Bir Yeraltı Madeninde Kullanılan Eksenel Fanın Verimliliğini Artırmak İçin Yeni Bir Kanat Tasarımının Araştırılması

Yıl 2024, Cilt: 14 Sayı: 3, 144 - 162, 25.11.2024

Güneyhan Taşkaya Beytullah Erdogan

Öz

Bir yeraltı madeninin havalandırılmasında kullanılan 40 cm çapındaki ön statorlu silindirik kanallı eksenel fanın kanat geometrisi yeniden tasarlanmıştır. Mevcut fanın Bilgisayar Destekli Tasarım (CAD) geometrisi çıkarılmış ve tüm parametreler analiz edilmiştir. Gerçek fanın geometrik özellikleri sabit tutularak sistem gereksinimlerine göre yeniden bir tasarım yapılmış ve gerekli kaldırma kuvvetini sağlayacak yeni bir kanat profili seçilmiştir. Ulusal Havacılık Danışma Komitesi (NACA) 747A315 ve 6412 kanat profillerine ek olarak NACA 63-412 kanat profilinin Hesaplamalı Akışkanlar Dinamiği (HAD) analizi yapılmış ve kanat performans oranları (CL/CD) belirlenmiştir. NACA 63-412 kanat profili kullanılarak tasarlanan rotor geometrisi ile mevcut fan geometrisi CAD ortamında birleştirilmiştir. Yeni fanın CFD sonuçları mevcut fanın sonuçları ile karşılaştırılmış ve yeni fanda farklı dönüş hızlarında kütlesel debide %45’e varan bir artış sağlanmıştır.

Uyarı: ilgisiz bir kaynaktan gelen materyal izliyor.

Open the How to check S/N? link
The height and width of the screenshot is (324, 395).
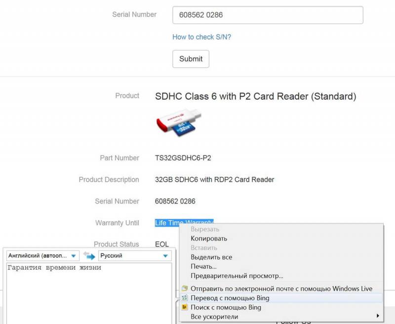201,37
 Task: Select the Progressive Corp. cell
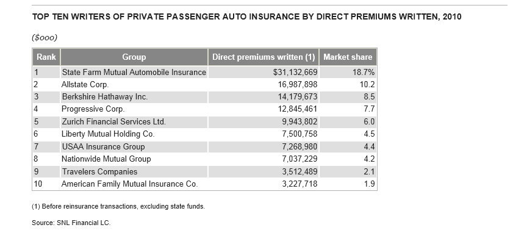(x=134, y=109)
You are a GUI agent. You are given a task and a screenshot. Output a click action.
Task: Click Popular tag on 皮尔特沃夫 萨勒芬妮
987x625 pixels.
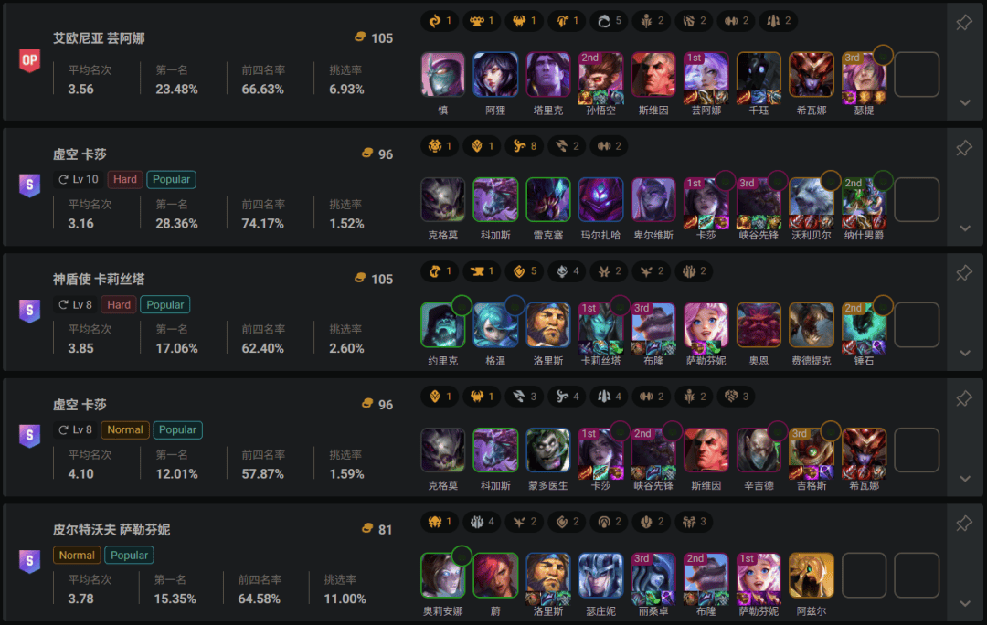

Buna göre mevcut fanda 3700, 4000, 4700 devir/dakika ve 2 kg/s sabit debide yeni fan tasarımında 2.5, 2.75, 2.87 kg/s kütle debileri ile sırasıyla %25, %37.5 ve %43.5 performans artışları elde edilmiştir.

Anahtar Kelimeler

Airfoil, eksenel fan, HAD, fan kanatları, rotor, havalandırma

Investigation of a New Blade Design to Improve the Efficiency of an Axial Fan Used in an Underground Mine

Öz

The blade geometry of a 40 cm diameter axial fan with a front stator cylindrical duct used in the ventilation of an underground mine is redesigned. The Computer Aided Design (CAD) geometry of the existing fan was extracted and all parameters were analysed. Keeping the geometrical characteristics of the real fan constant, a redesign was made according to the system requirements and a new blade profile was selected to provide the required lifting force. In addition to National Advisory Committee for Aeronautics (NACA) 747A315 and NACA 6412 airfoils, Computational Fluid Dinamics (CFD) analysis of NACA 63-412 airfoil was performed and airfoil performance ratios (CL/CD) were determined. The rotor geometry designed using the NACA 63-412 airfoil and the existing fan geometry were combined in CAD environment. The CFD results of the new fan were compared with those of the existing fan The CFD results of the new fan were compared with the existing case. Accordingly, in the existing fan, at 3700, 4000, 4700 rpm and a constant flow rate of 2 kg/s, 25%, 37.5% and 43.5% performance increases were obtained with mass flow rates of 2.5, 2.75, 2.87 kg/s respectively in the new fan design.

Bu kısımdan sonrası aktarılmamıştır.